Now that’s a hot sweater! Image: Wikipedia.

I have a question about etiquette. Is the following statement TRUE or FALSE?

It is appropriate to ask someone, after appraising their clothes,
“Oh my god, aren’t you hot in that?”

Personally, I think it’s false; that is, I feel it is not appropriate to ask someone, even if they are wearing a snowsuit in June, if they are “hot in that.” I think it would be similarly strange if I was wearing a floral-printed dress and someone said, “Why did you get a dress with flowers on it?” Not only is the question a touch on the pointless side, it’s hostile. I mean, back off, man: I like floral, cable-knit, floor-length dresses. What’s it to you?

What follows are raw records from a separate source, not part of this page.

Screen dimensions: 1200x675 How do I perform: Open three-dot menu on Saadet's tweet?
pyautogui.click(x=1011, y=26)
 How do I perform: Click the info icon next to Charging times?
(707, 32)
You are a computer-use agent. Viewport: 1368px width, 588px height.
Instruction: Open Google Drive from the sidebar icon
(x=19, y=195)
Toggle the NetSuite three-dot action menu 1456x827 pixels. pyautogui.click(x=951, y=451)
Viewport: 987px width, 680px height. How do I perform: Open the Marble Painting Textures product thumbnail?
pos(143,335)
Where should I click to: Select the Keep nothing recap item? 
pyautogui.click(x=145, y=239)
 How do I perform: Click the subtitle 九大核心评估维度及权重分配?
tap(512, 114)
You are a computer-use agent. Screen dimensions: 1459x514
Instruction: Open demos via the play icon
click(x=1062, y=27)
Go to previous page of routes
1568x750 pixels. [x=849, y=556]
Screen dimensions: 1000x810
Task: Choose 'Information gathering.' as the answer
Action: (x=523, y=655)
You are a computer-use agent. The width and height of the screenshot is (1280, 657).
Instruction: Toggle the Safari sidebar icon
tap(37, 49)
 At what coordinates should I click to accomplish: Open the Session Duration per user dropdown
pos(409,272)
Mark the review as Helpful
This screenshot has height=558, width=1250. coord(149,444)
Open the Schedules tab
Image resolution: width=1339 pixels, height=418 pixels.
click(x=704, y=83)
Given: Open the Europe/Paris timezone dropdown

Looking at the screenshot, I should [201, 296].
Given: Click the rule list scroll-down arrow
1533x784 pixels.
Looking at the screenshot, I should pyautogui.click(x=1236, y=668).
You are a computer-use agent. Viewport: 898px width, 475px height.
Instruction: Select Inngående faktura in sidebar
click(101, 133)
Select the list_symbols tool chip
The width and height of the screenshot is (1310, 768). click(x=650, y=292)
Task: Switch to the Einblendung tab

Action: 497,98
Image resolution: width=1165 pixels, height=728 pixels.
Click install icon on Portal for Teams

Also, if there are lots of people around and the question is said loudly, it means everyone in earshot is guaranteed to whip around and look to see what heavy, thick, sweat-inducing garment the freak’s got on, which then forces that person to explain herself not just to the person who has asked the rather insensitive question, but everyone else in the room. Everyone else in the room is sure to be wearing a sundress or a sleeveless shirt or a slingshot or whatever.

This is all personal, of course. Whatever you take umbridge with, you’ve got baggage about that thing, guaranteed. And I’ve got baggage around the “Aren’t you hot in that??” question.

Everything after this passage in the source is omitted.